*Your objective:*
Your task is to gather the lines below that hold the string "agent".

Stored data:
====
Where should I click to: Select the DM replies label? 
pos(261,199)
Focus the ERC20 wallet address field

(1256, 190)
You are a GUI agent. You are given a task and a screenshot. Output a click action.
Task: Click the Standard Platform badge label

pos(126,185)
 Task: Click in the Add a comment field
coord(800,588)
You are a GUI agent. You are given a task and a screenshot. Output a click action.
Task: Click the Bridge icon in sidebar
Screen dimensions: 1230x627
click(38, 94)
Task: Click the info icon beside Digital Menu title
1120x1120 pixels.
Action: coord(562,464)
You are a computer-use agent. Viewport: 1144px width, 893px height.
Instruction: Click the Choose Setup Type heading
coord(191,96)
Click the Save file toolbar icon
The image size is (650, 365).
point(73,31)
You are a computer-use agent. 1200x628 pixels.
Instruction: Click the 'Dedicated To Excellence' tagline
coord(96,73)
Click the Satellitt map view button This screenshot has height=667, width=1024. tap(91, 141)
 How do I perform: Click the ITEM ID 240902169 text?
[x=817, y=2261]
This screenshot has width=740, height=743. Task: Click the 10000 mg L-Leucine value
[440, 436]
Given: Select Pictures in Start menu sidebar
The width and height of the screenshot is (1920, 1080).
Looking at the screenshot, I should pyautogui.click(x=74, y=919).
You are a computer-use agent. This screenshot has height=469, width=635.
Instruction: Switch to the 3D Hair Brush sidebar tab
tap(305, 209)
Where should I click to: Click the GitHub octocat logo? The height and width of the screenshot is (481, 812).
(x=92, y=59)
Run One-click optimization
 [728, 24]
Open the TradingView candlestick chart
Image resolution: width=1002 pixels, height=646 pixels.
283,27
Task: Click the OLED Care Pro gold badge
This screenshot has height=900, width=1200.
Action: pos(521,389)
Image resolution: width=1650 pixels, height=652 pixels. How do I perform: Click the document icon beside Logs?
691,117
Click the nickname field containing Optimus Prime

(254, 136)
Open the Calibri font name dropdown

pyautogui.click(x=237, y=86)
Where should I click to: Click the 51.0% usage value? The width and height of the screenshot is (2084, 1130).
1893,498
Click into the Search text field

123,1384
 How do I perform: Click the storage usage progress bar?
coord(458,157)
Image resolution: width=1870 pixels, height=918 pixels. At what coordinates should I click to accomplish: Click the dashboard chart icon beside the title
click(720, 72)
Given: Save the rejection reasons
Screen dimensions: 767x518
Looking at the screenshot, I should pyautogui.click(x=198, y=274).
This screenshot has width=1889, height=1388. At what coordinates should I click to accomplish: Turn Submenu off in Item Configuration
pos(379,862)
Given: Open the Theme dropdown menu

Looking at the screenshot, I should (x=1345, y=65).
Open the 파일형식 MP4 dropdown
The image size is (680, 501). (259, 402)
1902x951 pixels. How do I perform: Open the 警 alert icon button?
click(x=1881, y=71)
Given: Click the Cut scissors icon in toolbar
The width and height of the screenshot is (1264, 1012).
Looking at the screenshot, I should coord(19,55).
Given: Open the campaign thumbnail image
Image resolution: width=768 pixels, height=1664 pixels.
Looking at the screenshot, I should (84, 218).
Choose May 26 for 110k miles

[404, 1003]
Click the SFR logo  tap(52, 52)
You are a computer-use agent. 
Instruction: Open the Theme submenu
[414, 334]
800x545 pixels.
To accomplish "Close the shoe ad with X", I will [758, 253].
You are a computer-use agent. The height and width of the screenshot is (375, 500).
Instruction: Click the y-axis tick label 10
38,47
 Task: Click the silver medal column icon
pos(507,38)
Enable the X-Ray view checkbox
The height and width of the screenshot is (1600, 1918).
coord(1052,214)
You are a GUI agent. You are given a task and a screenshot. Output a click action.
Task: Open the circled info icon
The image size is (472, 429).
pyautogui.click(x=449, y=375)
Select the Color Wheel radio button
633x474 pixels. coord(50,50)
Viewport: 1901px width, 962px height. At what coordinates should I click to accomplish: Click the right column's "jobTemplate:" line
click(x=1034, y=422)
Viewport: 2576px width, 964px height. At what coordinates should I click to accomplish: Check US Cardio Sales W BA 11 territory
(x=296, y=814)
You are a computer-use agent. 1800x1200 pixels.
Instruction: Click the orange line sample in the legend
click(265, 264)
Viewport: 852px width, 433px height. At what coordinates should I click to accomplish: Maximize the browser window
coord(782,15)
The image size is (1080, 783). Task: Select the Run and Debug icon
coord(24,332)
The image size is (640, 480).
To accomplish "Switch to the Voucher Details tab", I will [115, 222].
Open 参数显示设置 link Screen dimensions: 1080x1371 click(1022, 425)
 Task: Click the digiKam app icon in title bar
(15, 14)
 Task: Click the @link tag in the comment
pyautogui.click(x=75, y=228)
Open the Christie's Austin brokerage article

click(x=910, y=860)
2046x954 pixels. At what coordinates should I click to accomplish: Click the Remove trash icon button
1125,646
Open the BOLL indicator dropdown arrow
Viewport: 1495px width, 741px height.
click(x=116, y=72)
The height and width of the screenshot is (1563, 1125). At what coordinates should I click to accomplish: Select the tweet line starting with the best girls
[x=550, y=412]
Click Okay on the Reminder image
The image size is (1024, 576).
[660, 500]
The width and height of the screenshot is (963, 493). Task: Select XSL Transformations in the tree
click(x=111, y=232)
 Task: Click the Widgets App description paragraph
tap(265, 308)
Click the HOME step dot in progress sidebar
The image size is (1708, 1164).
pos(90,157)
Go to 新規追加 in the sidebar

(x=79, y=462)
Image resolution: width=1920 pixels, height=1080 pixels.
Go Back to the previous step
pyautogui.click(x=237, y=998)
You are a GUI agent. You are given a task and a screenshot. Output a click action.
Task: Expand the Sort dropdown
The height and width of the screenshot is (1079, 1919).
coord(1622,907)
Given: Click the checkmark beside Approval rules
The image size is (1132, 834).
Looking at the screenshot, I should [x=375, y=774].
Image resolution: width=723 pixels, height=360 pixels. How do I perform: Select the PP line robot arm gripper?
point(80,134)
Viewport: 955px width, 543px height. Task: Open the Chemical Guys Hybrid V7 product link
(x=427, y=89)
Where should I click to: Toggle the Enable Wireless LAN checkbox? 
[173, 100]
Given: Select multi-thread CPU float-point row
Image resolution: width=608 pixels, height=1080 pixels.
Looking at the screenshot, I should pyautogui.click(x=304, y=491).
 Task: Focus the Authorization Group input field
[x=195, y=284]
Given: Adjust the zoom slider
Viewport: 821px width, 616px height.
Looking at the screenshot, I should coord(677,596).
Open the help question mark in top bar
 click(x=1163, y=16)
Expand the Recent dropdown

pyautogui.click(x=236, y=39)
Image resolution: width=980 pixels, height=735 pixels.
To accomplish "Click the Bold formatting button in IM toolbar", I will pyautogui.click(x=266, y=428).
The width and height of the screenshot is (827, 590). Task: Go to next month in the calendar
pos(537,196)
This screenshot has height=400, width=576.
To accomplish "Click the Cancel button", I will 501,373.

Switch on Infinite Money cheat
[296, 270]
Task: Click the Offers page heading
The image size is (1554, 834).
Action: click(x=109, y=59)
====
*Output for this task:*
You are a GUI agent. You are given a task and a screenshot. Output a click action.
You are a GUI agent. You are given a task and a screenshot. Output a click action.
You are a computer-use agent. Viewport: 1144px width, 893px height.
You are a computer-use agent. 1200x628 pixels.
You are a computer-use agent. This screenshot has height=469, width=635.
You are a computer-use agent. 
You are a computer-use agent. The height and width of the screenshot is (375, 500).
You are a GUI agent. You are given a task and a screenshot. Output a click action.
You are a computer-use agent. 1800x1200 pixels.
You are a GUI agent. You are given a task and a screenshot. Output a click action.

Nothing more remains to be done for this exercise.